--- START OF READING PASSAGE ---

Discrimination: the unjust or prejudicial treatment of different categories of people or things, especially on the grounds of race, age, or sex. Discrimination however is acceptable according to CRT advocates such as Ibrahim Kendi if it brings about equity which would then be considered “anti-racist”.
Dismantle, Dismantling racism: Everyone that respects our common humanity understands that racism is abhorrent. Those who seek to advance the Marxist underpinnings of CRT will manipulate perceptions of racism in order to subvert and ultimately dismantle the structures of society based on individualism and liberty.
Disrupt: Seeing all problems as emanating from systemic racism that must be challenged through conversations on topics such as “white privilege”.
Diversity, diversity focused, diversity training: often packaged with equity and implicit bias programs. While diversity does stimulate growth, foster respect and encourage personal reflection, when employed through CRT, it forces participants to see everyone and everything through the lens of race.

--- END OF READING PASSAGE ---
--- START OF DATASET ENTRIES ---

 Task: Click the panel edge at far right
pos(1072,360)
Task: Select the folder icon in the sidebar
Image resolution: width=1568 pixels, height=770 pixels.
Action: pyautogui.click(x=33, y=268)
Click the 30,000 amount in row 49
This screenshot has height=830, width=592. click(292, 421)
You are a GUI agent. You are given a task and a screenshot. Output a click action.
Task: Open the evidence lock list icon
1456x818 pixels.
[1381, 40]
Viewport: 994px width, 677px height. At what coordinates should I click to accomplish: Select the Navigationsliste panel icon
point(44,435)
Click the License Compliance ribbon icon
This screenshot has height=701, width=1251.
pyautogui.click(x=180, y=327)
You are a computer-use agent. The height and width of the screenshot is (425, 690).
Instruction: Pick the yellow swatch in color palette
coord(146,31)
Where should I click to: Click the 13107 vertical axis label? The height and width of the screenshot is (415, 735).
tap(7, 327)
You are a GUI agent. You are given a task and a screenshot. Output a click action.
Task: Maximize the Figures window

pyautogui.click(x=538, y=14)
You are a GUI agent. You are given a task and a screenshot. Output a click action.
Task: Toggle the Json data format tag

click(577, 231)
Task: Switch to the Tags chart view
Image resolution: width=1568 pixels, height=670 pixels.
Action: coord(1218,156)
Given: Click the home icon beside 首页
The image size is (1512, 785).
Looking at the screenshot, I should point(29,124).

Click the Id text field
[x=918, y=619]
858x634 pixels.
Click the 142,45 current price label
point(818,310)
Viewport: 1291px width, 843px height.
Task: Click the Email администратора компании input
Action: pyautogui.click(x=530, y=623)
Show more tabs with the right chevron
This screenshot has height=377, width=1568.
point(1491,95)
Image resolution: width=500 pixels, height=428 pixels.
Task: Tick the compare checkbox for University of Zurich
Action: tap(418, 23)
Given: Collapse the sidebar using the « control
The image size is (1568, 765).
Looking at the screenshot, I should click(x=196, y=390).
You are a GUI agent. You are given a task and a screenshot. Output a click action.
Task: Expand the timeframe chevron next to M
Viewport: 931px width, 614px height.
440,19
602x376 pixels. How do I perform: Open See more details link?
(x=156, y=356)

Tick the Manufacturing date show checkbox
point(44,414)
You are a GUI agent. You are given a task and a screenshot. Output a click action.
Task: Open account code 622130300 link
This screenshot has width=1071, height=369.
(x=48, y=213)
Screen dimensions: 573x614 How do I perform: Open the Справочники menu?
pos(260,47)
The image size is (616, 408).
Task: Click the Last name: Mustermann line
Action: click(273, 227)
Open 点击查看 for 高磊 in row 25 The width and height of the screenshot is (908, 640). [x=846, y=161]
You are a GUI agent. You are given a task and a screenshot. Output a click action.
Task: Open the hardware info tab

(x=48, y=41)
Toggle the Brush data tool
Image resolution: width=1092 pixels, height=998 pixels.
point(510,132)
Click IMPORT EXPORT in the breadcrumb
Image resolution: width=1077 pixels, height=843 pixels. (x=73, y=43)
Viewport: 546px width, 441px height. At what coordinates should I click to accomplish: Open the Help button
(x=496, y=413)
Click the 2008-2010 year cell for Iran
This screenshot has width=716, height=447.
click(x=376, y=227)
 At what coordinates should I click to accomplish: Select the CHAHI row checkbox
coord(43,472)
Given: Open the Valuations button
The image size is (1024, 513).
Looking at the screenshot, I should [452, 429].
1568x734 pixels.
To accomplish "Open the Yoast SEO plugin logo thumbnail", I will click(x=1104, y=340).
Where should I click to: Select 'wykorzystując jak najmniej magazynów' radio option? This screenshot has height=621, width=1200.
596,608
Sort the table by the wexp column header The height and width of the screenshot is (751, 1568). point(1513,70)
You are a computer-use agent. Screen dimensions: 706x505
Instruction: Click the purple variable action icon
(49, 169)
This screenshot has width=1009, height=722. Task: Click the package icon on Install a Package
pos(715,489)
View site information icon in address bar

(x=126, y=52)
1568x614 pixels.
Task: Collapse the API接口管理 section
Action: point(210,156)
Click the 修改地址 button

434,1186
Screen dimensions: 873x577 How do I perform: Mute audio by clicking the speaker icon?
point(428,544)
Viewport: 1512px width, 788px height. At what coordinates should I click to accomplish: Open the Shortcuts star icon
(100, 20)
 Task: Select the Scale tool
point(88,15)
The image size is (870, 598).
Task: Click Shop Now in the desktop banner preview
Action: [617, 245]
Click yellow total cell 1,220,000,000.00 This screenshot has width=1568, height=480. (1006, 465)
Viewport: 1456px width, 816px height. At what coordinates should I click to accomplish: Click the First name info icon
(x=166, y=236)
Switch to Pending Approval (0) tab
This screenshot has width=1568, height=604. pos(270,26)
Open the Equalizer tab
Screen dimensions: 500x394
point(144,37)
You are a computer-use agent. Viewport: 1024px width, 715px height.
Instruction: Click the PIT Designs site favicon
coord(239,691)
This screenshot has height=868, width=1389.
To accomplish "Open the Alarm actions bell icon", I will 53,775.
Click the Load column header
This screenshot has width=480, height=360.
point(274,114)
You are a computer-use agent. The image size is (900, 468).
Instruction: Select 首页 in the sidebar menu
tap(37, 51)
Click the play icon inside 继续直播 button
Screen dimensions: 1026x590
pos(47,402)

--- END OF DATASET ENTRIES ---

◆ STATED EXERCISE: Reproduce the glossary text above word for word, from its first entry to its last.

◆ TASK RESULT:
Discrimination: the unjust or prejudicial treatment of different categories of people or things, especially on the grounds of race, age, or sex. Discrimination however is acceptable according to CRT advocates such as Ibrahim Kendi if it brings about equity which would then be considered “anti-racist”.
Dismantle, Dismantling racism: Everyone that respects our common humanity understands that racism is abhorrent. Those who seek to advance the Marxist underpinnings of CRT will manipulate perceptions of racism in order to subvert and ultimately dismantle the structures of society based on individualism and liberty.
Disrupt: Seeing all problems as emanating from systemic racism that must be challenged through conversations on topics such as “white privilege”.
Diversity, diversity focused, diversity training: often packaged with equity and implicit bias programs. While diversity does stimulate growth, foster respect and encourage personal reflection, when employed through CRT, it forces participants to see everyone and everything through the lens of race.